> **Material provided**
>> start
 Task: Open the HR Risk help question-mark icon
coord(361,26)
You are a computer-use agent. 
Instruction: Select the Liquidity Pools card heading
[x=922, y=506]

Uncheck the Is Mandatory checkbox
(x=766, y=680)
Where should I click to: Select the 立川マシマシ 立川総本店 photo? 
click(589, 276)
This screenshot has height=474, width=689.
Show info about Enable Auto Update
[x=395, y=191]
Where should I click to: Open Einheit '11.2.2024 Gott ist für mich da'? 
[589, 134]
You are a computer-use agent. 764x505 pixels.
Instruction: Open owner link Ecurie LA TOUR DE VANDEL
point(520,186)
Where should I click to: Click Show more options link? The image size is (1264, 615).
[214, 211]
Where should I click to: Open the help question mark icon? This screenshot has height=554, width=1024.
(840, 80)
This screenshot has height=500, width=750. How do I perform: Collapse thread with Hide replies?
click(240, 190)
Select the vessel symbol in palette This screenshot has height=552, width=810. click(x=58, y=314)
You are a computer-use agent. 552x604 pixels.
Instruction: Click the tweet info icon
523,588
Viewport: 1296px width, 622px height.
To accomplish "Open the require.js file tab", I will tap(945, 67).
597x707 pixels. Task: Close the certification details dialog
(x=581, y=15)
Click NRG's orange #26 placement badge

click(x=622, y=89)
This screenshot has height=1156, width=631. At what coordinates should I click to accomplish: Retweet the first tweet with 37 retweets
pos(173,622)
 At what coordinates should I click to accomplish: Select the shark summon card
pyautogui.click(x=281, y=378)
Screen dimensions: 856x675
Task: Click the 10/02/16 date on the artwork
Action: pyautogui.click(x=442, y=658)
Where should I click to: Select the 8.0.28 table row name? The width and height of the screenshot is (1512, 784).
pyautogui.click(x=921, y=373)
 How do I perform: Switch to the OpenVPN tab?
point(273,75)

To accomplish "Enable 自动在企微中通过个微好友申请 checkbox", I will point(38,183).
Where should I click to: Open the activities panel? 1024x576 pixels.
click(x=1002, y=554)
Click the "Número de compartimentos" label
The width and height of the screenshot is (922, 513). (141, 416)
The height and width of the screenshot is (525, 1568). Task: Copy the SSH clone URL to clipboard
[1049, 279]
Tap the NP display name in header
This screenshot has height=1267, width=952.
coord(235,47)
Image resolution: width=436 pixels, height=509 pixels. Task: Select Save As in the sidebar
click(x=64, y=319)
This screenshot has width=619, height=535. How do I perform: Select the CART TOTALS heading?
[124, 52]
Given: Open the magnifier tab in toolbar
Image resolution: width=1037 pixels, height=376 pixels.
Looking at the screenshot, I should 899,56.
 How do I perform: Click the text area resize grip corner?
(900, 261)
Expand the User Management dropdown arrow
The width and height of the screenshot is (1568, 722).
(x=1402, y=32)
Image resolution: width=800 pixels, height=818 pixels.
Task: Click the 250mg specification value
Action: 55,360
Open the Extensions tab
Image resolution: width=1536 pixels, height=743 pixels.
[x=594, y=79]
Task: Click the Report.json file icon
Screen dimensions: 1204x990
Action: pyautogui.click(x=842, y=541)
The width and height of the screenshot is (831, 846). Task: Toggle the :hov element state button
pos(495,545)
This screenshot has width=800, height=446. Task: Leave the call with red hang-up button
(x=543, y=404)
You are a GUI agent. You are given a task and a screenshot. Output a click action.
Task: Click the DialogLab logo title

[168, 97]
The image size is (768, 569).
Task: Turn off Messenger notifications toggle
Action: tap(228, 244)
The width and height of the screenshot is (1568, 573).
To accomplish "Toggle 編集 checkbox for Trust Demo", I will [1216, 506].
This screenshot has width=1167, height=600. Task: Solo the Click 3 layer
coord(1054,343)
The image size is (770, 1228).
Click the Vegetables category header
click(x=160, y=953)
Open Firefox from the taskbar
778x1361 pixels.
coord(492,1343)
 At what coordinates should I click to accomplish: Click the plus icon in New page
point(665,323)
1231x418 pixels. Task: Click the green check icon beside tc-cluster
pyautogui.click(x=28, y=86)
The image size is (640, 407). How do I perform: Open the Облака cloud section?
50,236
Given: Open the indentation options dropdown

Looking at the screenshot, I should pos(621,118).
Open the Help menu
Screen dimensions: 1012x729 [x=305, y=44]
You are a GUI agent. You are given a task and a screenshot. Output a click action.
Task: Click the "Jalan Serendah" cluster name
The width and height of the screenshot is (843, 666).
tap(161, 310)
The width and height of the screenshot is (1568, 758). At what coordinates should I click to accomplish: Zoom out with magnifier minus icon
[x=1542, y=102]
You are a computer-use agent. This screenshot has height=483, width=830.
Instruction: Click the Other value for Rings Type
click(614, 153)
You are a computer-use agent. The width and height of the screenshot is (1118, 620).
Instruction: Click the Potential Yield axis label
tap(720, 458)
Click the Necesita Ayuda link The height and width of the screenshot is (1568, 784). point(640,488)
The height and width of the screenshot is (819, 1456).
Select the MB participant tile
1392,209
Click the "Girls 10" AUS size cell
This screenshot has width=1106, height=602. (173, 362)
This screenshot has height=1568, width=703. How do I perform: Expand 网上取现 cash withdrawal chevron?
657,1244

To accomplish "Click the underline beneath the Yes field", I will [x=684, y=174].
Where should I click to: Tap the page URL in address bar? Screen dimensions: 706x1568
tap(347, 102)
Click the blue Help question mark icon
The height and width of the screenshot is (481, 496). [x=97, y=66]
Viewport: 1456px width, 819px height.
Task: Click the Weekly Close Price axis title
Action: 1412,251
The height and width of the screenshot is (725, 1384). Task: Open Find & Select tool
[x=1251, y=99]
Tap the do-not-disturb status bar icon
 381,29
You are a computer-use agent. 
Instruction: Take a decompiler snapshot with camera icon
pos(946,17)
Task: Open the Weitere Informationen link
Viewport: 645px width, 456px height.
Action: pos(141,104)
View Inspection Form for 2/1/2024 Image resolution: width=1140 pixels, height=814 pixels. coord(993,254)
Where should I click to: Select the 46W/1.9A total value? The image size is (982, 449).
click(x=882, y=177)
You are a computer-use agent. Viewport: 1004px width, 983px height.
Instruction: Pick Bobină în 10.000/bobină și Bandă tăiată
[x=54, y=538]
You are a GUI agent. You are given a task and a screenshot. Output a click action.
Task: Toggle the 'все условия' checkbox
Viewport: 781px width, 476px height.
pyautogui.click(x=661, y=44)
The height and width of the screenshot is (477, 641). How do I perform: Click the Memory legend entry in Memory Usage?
>> end
> **Short problem**
Please return every line from the records above that contains the word "header", copying each such line in full.

> **Response to this exercise**
Tap the NP display name in header
Click the Vegetables category header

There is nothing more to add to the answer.